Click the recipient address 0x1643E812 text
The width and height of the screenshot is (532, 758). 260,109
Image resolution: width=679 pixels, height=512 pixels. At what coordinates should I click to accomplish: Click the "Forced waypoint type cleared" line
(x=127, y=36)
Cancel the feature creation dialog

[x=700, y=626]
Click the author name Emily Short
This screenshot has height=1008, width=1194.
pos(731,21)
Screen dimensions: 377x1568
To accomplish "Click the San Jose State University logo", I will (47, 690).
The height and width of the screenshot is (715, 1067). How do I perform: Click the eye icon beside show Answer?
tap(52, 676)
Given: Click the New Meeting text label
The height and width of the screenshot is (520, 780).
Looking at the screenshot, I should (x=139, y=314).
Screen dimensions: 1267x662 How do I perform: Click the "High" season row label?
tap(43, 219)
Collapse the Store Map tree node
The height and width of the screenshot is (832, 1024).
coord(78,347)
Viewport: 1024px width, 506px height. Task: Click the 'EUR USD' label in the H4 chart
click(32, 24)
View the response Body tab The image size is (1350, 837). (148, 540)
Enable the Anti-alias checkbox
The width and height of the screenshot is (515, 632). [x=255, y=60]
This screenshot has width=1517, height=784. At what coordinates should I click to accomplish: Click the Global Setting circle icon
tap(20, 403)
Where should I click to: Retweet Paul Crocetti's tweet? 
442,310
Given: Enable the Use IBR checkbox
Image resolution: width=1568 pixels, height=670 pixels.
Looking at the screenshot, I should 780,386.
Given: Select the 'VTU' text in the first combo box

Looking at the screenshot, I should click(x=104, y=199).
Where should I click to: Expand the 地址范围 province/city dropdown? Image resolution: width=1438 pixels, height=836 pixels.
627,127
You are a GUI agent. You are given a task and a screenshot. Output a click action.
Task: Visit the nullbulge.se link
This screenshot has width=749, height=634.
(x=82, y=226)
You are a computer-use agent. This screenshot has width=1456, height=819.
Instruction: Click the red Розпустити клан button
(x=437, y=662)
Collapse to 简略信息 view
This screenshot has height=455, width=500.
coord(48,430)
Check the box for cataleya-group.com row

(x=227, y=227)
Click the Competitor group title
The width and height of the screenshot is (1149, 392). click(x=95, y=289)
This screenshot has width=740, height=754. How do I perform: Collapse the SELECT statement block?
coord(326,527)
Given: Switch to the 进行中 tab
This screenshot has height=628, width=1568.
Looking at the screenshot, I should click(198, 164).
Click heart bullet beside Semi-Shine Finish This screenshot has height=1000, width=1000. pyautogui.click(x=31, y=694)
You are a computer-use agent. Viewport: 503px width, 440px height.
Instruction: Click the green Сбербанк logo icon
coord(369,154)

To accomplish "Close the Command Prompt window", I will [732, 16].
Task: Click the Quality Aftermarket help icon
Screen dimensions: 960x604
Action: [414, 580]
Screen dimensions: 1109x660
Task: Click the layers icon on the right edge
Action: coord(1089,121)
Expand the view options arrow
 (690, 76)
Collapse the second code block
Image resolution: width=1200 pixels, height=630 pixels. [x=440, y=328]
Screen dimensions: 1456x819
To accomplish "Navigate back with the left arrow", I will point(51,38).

#### The task:
What are the lines, exactly as written above, from the line with "Cancel the feature creation dialog" to the line with "Given: Click the New Meeting text label", both included? Output only those.

#### Output of the task:
Cancel the feature creation dialog

[x=700, y=626]
Click the author name Emily Short
This screenshot has height=1008, width=1194.
pos(731,21)
Screen dimensions: 377x1568
To accomplish "Click the San Jose State University logo", I will (47, 690).
The height and width of the screenshot is (715, 1067). How do I perform: Click the eye icon beside show Answer?
tap(52, 676)
Given: Click the New Meeting text label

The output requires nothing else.